[TASK DESCRIPTION]:
Would you please transcribe, exactly as written, the lines of the entries below starting at the one that holds "The width and height of the screenshot is (1097, 683)." and ending at the one that holds "The width and height of the screenshot is (722, 568).", both included?

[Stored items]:
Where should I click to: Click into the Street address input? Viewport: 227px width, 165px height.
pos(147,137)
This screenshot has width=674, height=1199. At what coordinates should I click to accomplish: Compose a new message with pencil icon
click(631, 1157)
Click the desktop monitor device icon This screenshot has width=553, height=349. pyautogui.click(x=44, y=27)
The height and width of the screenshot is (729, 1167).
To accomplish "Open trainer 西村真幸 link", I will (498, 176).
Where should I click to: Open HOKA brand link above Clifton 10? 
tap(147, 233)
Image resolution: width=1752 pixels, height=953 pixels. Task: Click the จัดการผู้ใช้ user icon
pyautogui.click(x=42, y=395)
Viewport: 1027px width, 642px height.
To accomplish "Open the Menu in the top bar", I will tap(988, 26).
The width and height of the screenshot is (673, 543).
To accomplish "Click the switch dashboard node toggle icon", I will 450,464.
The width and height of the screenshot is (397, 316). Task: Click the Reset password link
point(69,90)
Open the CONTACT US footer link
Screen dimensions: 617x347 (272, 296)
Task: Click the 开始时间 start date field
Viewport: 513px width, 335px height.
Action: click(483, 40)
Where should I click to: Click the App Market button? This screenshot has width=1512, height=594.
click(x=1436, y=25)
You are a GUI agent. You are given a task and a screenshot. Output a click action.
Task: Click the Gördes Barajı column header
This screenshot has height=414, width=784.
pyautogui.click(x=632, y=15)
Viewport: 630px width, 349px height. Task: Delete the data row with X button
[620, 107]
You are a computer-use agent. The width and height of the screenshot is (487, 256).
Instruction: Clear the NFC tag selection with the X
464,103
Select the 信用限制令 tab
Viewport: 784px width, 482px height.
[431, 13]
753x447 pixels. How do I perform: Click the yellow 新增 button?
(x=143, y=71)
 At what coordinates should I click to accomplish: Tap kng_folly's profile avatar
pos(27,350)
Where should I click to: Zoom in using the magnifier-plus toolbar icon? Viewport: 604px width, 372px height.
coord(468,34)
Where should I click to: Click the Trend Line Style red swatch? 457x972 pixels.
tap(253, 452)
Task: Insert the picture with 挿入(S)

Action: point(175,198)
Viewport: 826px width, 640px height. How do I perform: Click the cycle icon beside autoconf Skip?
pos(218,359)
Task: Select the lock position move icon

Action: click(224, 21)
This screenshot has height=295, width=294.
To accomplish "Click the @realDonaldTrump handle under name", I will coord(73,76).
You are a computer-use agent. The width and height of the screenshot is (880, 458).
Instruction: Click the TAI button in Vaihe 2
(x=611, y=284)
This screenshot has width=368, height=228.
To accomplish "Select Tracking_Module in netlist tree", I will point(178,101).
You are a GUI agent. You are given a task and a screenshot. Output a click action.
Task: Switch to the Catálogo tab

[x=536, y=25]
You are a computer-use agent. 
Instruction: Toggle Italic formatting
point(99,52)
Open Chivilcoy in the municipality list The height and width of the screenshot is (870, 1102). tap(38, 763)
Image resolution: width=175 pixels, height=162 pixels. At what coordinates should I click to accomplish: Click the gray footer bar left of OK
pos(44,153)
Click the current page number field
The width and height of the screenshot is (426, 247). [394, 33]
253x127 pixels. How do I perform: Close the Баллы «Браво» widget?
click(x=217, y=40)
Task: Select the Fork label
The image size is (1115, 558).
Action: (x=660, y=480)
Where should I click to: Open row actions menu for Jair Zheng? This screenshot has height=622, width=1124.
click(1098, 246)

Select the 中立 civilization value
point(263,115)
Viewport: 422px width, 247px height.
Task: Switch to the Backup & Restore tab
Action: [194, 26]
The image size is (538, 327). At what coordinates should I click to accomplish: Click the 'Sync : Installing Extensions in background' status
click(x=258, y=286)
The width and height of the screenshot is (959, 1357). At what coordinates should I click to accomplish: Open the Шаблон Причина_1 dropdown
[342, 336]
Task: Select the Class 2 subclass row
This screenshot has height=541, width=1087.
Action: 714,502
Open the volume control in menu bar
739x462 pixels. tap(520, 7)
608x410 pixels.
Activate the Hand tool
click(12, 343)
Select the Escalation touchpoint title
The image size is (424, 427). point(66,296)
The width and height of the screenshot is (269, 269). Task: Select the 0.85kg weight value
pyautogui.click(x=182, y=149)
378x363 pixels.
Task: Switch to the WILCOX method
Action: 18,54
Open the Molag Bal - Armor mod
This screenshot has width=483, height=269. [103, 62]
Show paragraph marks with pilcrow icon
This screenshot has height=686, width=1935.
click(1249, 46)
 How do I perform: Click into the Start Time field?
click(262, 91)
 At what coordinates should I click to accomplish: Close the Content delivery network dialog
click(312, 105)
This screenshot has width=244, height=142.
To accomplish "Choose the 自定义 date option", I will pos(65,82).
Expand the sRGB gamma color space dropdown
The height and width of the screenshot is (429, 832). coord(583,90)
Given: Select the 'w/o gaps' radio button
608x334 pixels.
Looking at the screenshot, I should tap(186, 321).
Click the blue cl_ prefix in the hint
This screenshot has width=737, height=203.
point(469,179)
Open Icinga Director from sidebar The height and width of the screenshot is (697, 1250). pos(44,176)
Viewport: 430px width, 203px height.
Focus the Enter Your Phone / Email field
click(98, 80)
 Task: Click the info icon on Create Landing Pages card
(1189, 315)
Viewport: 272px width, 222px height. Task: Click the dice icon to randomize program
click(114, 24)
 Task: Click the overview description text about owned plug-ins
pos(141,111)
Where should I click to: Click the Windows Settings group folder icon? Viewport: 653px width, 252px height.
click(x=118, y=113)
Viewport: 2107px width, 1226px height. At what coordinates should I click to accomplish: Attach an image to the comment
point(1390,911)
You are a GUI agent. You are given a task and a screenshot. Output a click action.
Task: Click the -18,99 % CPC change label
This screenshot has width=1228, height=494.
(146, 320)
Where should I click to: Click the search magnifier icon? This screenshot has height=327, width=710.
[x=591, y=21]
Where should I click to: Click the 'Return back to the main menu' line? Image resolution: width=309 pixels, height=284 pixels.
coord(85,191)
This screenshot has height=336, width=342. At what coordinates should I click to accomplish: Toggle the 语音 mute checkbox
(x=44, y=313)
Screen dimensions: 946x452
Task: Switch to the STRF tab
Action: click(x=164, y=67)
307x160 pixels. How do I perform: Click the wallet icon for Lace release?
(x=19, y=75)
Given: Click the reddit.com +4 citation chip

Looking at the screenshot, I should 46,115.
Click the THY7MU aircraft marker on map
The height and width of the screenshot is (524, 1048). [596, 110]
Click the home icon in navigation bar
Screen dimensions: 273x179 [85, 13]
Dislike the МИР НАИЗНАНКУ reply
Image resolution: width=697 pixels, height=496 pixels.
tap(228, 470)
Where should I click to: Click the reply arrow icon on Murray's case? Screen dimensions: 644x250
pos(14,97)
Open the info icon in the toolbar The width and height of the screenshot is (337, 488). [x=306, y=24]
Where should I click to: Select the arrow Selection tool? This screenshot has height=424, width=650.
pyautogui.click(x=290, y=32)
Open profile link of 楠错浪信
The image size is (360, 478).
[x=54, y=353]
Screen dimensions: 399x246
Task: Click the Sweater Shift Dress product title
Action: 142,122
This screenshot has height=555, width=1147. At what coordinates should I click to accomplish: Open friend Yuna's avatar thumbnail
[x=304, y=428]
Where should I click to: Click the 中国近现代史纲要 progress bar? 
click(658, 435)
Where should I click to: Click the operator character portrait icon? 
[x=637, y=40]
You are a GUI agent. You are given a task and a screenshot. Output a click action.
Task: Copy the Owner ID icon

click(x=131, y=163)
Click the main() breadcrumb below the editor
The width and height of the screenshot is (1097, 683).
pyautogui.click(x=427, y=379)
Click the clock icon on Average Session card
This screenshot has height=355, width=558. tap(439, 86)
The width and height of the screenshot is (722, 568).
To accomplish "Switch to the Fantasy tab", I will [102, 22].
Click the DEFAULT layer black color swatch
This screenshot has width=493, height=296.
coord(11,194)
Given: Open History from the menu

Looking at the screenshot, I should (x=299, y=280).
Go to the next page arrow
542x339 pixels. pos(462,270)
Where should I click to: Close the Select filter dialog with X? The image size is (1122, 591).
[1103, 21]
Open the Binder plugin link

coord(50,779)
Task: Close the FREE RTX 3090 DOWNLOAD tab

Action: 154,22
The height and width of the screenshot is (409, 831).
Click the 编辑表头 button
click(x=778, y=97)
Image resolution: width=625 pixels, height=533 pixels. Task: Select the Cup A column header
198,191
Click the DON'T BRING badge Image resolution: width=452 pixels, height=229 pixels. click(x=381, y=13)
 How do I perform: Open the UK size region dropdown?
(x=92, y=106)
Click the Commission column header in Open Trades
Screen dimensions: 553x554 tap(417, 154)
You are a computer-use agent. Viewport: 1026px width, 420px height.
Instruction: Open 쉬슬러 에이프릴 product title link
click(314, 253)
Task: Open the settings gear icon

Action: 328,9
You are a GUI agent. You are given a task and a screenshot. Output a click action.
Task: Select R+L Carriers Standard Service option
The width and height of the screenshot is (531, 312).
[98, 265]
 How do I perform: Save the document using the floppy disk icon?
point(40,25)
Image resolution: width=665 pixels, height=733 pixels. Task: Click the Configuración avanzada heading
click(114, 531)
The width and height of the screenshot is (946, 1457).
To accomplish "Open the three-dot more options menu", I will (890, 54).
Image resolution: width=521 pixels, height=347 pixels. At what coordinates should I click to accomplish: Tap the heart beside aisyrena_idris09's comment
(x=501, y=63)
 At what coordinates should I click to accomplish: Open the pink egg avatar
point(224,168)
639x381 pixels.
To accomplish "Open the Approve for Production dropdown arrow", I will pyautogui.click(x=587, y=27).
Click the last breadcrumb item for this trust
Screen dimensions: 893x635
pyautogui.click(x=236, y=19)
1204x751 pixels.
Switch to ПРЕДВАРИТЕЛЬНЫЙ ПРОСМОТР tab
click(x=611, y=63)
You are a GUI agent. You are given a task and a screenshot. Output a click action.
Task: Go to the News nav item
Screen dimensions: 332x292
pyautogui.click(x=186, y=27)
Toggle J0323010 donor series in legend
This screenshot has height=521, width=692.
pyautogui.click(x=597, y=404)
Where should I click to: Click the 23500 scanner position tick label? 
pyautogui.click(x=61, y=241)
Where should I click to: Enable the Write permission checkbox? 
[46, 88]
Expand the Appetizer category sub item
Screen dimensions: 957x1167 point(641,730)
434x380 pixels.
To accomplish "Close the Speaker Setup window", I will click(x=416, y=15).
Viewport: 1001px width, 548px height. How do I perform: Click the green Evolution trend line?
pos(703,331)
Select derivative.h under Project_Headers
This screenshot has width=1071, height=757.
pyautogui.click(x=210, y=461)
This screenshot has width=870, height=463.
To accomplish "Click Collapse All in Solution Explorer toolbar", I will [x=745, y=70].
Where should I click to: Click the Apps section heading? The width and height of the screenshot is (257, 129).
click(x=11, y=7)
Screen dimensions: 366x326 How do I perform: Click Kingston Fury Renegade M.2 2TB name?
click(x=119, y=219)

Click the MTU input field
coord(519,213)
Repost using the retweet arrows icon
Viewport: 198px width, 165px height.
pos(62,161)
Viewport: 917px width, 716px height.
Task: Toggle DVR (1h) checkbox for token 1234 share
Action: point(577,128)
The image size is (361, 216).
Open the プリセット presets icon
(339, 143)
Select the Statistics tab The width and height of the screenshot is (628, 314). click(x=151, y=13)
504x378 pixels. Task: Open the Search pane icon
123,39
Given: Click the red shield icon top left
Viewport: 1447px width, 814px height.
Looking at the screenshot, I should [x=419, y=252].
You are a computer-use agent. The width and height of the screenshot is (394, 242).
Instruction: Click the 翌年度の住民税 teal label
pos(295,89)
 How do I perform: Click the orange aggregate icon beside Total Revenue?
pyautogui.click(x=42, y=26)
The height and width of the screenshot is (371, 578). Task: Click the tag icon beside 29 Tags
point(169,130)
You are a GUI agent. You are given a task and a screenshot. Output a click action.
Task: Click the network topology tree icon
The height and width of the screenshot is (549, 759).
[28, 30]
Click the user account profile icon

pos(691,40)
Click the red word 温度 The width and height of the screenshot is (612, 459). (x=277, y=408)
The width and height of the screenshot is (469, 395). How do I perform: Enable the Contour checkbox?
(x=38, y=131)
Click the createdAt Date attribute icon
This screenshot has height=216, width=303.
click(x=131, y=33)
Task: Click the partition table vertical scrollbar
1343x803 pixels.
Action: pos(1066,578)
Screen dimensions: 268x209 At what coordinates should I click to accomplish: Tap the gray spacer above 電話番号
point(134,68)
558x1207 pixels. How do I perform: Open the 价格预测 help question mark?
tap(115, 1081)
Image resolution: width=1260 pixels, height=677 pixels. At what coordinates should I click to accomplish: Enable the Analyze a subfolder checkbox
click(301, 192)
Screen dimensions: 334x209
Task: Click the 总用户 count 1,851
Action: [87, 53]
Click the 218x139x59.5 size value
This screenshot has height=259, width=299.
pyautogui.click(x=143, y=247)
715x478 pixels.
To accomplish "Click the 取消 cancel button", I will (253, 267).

[RESULT FOR THIS EXERCISE]:
The width and height of the screenshot is (1097, 683).
pyautogui.click(x=427, y=379)
Click the clock icon on Average Session card
This screenshot has height=355, width=558. tap(439, 86)
The width and height of the screenshot is (722, 568).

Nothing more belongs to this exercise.